By Dr Cristina Lagunas, Queen’s University Belfast. Catch Cristina on her Soapbox this saturday June 20th 2-5pm in Belfast, where she will be talking about “Glow-in-the-dark and colour-changing molecules: From entertainment and toys to forensic and medical research”.
I am not quite sure why I decided to become a chemist, but in my early teens I certainly liked science and was happy to join my two brothers in some crazy experiments such as building airplane models (which never quite managed to take off or fly for too long), or making alcohol lamps after raiding the first-aid cabinet at home. At some point we even decided that it was a good idea to use one of these ‘lamps’ to inflate a hot-air balloon we had made out of…paper! This obviously ended up with the balloon in flames in our back-yard, but at least we didn’t try the take-off near anythingflammable.

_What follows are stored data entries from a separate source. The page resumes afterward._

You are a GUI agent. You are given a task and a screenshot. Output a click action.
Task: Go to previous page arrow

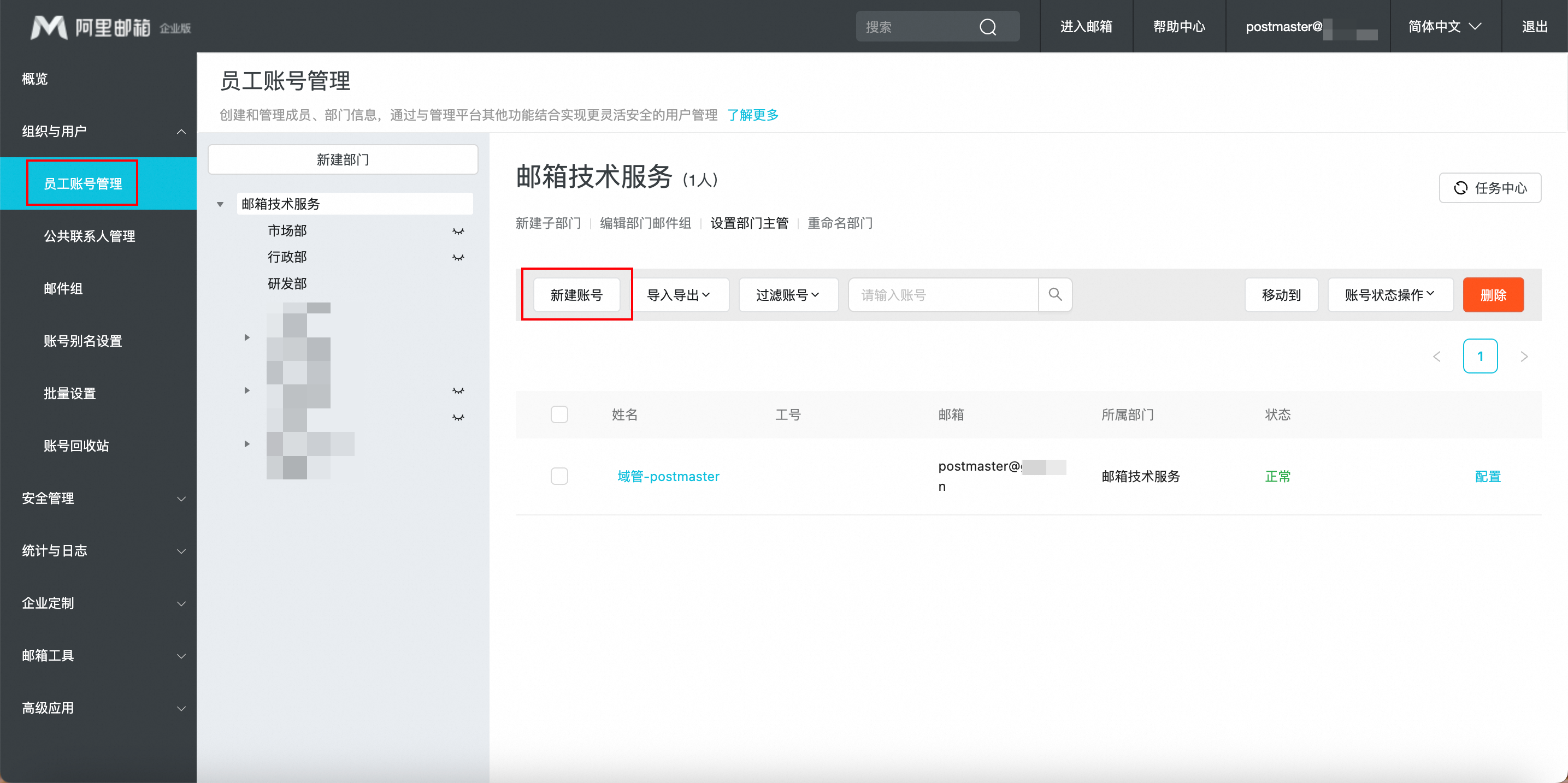pos(1437,357)
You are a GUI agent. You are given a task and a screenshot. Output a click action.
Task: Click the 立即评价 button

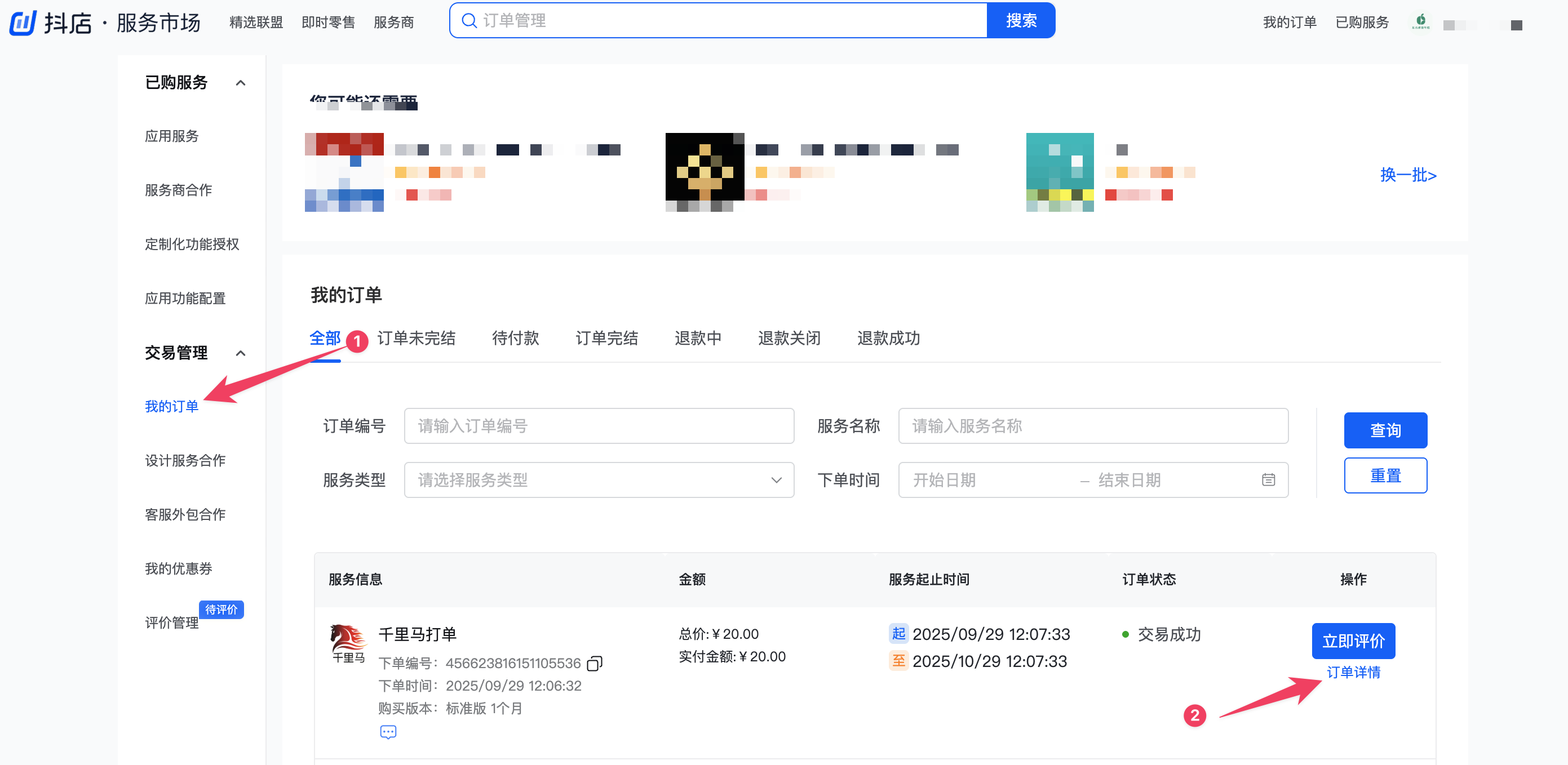(x=1353, y=641)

Dangerous experiments aside, there was certainly something thrilling about trying to understand how things worked (…or didn’t work). I also remember watching an old movie about Marie Curie, and I was hooked by her passion for research, that fascination of being the first person ever to prepare a new compound or discover a new phenomenon. That, together with a very good chemistry teacher in secondary school, set me on course for a Chemistry Degree. I should say that I also loved Maths and I hesitated between registering for a Degree in Maths or in Chemistry until the very last minute. In the end, it was the prospect of working in a lab and carrying on with ‘crazy’ experiments that decided me. As an undergraduate, I enjoyed the inorganic chemistry labs and my final year supervisors (two incredibly talented and enthusiastic researchers) further inspired me to do a PhD and pursue an academic career. This has allowed me to fulfil that early fascination for research, and at the same time I have been able to do things I probably wouldn’t have done otherwise, such as living in three different countries, travel the world and have a truly international group of friends. Through these travels, I also met my husband. We have two young children and I don’t travel so much these days, but I still enjoy my job with the same enthusiasm.
One of my lines of research is molecular sensors. We design and synthesise molecules that are able to emit light or change colour in the presence of an analyte (which is another molecule that needs to be detected). Molecular sensors have applications for example in medicine, forensics or environmental science. For example, sensors can change colour when exposed to the vapour of a toxic solvent, thus sending a warning signal of its presence in the atmosphere. Understanding the process that triggers such changes in colour (or in emission of light) is important if we want to invent new, more efficient, sensors. I believe it is essential, through events such as Soapbox, for scientists (and chemists in particular) to communicate the importance and fascination of their work and to enthuse future generations of scientists.